A. The outward and ordinary means whereby Christ communicateth to us the benefits of redemption are his ordinances, especially the word, baptism, the Lord's supper, and prayer; all which means are made effectual to the elect for salvation (Mt. 28:19, 20; Acts 2:42, 46, 47).
Devoted to the Apostles' Teaching
The Apostles' teaching is deposited in the Bible. The Bible should be read, sung, and publicly preached in corporate worship services on the Lord's Day. God calls His people to faithfully attend public worship to exalt the risen Savior, to be equipped to live in daily fellowship with Christ, to be taught to think rightly about Him, and to live all of life according to His gracious gospel. God's people must not neglect “to meet together as is the habit of some” (Heb 10:25).
Devoted to Fellowship
Fellowship with the saints means knowing one another in Christ, bearing one another's burdens, and encouraging and exhorting one another in holy living. It is not enough to attend public worship without building solid and edifying relationships with other Christians. We need to know each other in Christ to be healthy Christians. Christian fellowship is a means by which the church is strengthened to fellowship with Christ.
Devoted to Baptism
The text doesn't explicitly say they were "devoted" to baptism, but the mention of baptism in verse 41, implies that they certainly were. The church only baptized those who "received His Word," or professed belief in the message preached. These baptized Christians were subsequently "added." To what were they added? They were added to the number of those counted as belonging to the visible church. The fact that the converts were baptized and numbered implies that there was a well-defined local assembly and an accounting for who was a member of the church and who was not.

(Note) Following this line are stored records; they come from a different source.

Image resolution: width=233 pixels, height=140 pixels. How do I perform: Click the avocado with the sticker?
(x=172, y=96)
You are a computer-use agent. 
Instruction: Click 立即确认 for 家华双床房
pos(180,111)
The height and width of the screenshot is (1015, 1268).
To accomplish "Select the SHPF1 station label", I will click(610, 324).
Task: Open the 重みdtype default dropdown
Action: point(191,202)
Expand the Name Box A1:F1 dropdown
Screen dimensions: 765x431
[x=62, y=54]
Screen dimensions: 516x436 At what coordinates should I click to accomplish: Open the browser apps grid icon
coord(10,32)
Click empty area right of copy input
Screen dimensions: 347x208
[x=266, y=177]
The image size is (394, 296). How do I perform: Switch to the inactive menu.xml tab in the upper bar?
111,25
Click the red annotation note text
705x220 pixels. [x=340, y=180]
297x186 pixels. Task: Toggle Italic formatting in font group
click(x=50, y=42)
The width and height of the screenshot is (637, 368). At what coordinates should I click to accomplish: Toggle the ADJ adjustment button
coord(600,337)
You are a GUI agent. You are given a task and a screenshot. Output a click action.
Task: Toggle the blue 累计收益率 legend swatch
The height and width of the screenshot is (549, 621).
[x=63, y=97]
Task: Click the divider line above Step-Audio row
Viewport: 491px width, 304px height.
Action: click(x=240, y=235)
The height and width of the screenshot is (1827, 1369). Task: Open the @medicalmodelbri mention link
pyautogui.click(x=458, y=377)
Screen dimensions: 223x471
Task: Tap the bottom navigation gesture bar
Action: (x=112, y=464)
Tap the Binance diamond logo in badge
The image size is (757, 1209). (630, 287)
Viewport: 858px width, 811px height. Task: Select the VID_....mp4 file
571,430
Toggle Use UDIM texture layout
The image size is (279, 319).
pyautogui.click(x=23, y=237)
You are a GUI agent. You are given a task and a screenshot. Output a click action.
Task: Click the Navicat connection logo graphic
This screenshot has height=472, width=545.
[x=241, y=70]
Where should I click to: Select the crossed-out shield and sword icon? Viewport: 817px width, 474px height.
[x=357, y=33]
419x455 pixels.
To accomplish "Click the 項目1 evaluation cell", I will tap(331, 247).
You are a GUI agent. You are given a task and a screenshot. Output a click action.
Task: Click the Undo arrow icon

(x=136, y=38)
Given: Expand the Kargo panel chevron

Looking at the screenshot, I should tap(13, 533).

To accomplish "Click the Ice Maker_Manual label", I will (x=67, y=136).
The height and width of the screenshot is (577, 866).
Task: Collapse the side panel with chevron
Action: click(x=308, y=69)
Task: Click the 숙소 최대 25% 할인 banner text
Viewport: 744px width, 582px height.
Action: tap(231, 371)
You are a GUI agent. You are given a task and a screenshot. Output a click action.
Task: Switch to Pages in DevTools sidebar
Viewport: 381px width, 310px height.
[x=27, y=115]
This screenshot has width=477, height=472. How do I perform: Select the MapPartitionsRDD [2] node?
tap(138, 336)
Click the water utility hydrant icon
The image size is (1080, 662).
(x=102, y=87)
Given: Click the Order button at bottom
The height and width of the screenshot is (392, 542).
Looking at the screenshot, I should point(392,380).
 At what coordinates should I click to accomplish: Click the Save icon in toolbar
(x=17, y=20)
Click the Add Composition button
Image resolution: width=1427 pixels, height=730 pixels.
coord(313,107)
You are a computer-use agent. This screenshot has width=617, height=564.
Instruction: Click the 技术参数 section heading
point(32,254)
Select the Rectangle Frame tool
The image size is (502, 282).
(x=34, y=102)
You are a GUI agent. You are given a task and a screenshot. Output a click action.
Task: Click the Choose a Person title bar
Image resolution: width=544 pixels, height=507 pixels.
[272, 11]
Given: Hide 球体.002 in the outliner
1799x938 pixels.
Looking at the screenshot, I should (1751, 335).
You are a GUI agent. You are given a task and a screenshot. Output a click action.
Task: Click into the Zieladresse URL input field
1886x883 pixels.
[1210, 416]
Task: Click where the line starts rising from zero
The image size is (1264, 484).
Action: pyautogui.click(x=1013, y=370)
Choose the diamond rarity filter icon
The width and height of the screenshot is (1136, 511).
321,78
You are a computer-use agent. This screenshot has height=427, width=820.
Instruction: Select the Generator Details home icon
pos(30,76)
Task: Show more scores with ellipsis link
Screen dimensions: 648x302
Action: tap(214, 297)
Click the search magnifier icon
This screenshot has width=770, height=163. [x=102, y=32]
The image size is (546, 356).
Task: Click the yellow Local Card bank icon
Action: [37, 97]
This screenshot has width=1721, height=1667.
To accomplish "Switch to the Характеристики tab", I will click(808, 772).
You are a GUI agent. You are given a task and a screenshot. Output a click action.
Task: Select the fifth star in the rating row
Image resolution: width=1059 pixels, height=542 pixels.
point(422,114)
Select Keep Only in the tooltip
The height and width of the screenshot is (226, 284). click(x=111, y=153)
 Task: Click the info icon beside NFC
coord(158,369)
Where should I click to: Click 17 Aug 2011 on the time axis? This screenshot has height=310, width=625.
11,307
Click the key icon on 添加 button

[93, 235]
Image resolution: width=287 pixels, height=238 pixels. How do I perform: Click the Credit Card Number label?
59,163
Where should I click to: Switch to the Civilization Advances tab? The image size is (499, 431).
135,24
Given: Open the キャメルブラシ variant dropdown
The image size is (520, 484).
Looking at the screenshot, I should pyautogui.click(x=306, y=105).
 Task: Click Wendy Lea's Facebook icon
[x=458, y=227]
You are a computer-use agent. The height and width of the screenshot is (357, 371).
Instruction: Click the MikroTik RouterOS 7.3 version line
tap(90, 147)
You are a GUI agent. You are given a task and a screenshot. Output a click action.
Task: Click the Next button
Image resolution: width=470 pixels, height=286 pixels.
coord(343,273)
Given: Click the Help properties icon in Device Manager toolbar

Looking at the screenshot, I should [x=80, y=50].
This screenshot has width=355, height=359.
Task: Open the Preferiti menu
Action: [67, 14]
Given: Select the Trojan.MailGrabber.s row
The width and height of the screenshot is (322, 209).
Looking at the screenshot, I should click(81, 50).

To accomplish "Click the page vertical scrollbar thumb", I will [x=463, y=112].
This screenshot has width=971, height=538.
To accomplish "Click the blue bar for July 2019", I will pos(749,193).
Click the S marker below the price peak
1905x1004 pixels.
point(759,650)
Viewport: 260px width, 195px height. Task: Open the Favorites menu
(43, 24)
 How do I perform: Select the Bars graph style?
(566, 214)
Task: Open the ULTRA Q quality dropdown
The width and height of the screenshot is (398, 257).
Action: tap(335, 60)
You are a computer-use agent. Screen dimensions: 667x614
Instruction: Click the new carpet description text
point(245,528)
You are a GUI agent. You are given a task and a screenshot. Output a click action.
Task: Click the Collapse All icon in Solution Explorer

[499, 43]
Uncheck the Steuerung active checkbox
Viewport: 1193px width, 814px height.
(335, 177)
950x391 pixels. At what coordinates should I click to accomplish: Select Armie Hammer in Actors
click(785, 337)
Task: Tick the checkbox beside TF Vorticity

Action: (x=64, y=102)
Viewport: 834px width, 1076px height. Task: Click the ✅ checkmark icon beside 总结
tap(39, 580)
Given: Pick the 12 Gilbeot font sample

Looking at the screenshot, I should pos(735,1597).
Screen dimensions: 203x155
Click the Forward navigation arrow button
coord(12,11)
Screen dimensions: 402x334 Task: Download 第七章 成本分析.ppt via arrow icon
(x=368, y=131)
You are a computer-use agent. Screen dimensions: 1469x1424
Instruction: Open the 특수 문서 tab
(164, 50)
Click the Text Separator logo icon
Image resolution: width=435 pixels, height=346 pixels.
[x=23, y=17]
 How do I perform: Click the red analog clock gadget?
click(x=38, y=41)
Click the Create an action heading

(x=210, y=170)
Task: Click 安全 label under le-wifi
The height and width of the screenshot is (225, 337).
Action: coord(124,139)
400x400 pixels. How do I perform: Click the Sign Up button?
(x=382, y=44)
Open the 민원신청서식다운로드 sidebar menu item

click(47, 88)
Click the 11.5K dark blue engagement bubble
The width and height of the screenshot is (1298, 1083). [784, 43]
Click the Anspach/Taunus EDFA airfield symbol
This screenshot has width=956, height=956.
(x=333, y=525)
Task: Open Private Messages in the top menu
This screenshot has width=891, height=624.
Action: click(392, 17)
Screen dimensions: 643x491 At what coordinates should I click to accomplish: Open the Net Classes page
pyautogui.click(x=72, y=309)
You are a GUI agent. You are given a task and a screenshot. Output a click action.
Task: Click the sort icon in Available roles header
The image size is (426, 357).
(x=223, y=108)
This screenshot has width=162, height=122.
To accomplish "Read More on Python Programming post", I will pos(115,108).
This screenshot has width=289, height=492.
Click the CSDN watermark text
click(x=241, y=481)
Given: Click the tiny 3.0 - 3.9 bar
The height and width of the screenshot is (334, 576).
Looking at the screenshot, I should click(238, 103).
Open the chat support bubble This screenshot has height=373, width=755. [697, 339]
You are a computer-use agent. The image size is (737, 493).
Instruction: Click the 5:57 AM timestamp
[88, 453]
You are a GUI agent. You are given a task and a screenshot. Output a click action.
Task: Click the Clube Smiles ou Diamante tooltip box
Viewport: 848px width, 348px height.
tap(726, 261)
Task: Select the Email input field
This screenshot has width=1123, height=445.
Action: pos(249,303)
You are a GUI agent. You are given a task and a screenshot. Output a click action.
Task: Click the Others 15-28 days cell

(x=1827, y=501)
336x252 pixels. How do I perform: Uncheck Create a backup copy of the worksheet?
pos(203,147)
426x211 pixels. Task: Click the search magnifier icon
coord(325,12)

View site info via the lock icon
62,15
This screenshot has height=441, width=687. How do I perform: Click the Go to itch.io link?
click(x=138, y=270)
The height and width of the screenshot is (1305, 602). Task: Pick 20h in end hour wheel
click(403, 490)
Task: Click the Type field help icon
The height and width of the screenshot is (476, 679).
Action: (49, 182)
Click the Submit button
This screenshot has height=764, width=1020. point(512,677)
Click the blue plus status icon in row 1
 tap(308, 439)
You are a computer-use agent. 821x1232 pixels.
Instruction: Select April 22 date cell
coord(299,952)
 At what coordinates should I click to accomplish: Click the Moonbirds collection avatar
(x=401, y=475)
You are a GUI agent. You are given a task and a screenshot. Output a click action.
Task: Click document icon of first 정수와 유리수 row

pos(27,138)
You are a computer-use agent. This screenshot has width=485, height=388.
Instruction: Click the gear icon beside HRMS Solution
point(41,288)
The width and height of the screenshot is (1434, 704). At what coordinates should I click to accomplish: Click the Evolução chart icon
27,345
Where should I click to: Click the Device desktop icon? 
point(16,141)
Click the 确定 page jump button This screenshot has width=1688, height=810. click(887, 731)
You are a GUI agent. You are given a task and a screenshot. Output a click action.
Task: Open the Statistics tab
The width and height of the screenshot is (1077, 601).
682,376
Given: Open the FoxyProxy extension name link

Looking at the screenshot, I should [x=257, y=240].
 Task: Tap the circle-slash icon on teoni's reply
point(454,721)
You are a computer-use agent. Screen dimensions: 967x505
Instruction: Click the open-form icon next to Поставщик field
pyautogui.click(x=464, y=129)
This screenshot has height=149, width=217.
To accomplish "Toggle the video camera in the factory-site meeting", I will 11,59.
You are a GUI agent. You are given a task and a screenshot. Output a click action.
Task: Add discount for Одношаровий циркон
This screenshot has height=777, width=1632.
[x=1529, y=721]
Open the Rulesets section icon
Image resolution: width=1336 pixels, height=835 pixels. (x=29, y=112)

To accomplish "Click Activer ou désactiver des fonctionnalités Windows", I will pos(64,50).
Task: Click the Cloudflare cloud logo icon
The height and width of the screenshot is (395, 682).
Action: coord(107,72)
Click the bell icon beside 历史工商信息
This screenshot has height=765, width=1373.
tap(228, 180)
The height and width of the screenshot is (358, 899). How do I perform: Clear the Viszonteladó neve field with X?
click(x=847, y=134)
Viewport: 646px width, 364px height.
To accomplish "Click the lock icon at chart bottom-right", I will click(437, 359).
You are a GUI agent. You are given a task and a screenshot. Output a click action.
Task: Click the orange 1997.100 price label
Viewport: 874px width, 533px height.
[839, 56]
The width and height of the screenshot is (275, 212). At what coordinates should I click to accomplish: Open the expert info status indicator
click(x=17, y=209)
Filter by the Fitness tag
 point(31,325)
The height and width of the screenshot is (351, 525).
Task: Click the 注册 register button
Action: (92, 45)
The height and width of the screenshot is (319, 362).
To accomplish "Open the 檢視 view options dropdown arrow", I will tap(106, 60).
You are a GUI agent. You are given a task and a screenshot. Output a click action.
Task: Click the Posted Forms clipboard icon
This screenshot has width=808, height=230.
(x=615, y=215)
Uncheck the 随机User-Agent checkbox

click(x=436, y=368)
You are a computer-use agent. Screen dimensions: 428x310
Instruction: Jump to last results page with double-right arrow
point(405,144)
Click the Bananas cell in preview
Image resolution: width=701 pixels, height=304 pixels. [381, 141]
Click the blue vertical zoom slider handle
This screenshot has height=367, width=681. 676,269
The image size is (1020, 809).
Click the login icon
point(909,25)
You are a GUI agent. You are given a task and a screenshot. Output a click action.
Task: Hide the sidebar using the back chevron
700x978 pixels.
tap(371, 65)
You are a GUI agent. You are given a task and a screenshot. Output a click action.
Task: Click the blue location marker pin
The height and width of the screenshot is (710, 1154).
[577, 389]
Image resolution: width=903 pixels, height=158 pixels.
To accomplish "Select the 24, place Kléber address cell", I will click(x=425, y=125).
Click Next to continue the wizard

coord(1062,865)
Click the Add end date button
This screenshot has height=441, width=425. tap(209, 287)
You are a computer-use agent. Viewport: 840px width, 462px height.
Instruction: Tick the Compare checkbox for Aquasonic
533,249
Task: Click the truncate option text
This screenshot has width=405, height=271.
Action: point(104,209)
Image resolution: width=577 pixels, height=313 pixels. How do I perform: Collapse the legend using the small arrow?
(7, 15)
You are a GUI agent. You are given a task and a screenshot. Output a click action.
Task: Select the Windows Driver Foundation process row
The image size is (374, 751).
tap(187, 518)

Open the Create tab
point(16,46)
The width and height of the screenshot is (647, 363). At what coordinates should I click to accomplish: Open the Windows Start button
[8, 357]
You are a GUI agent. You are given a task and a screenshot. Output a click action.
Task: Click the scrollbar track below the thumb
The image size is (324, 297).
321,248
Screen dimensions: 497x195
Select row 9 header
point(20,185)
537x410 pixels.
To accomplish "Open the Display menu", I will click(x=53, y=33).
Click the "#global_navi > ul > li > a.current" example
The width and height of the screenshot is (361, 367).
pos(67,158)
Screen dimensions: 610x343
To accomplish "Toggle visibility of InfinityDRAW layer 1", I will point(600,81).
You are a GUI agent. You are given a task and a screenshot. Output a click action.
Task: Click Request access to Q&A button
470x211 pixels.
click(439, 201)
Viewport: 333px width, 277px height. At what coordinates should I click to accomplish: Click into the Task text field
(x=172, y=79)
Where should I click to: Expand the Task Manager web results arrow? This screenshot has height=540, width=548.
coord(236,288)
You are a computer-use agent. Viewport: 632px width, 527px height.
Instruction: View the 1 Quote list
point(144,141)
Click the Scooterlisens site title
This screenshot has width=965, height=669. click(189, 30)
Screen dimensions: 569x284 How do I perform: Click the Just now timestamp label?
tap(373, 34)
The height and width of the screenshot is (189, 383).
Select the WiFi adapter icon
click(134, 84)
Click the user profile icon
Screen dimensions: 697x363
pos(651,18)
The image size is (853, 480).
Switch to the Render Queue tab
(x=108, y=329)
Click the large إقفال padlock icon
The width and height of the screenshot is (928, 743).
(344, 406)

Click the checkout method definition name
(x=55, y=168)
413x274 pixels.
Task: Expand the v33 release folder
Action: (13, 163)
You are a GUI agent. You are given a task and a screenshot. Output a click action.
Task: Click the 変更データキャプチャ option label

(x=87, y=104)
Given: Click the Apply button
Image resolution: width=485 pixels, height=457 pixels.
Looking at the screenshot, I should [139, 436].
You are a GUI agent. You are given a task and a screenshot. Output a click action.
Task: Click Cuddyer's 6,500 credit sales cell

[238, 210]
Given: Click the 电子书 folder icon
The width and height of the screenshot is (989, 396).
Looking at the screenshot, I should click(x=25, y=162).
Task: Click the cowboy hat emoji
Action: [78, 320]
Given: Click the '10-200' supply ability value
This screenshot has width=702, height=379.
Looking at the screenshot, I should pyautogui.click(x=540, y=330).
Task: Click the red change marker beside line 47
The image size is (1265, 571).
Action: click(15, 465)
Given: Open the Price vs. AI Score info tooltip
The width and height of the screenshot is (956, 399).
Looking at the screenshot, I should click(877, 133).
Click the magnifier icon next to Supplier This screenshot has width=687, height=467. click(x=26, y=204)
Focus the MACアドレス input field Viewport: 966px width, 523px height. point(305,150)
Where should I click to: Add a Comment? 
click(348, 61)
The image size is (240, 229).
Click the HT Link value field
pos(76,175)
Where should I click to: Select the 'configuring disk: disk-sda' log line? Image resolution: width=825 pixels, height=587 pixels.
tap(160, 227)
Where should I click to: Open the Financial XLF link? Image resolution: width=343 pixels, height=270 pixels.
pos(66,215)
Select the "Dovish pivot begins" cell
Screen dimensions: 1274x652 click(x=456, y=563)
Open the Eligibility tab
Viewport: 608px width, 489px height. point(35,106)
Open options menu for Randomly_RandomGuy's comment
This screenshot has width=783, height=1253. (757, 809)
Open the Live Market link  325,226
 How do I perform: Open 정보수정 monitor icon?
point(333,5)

Devoted to the Breaking of Bread
The "breaking of bread" denotes the Lord's Supper (1 Cor 10:16). The Lord's Supper is a church ordinance, which Christ commanded His church to observe together to strengthen its corporate faith and unity as it remembers the sacrifice of Christ, its union with Him, and its call to die to sin and live as Christ lived. The Lord's Supper is not an empty ceremony. It is a vital memorial meal, and a faith strengthening ordinance for the church, which God said to observe until Christ returns (1 Cor 11:26). Scripture says that faithfully taking the Lord's Supper with the church of the Lord Jesus is an act of communion with Christ (1 Cor 10:16-17).
Devoted to Prayers
The New Testament churches devoted themselves to corporate prayer. Private prayer is important (Matt 6:6), but so is praying together as a church (Acts 4:24-31; 12:5, 12). Scripture shows how God works mightily through the prayers of His people assembled. Our personal and corporate devotion to Christ is strengthened by corporate prayer. Charles Spurgeon, the great English Baptist preacher of the 19th Century, said that the secret of the power of preaching and the advancement of the gospel in his time was the praying church.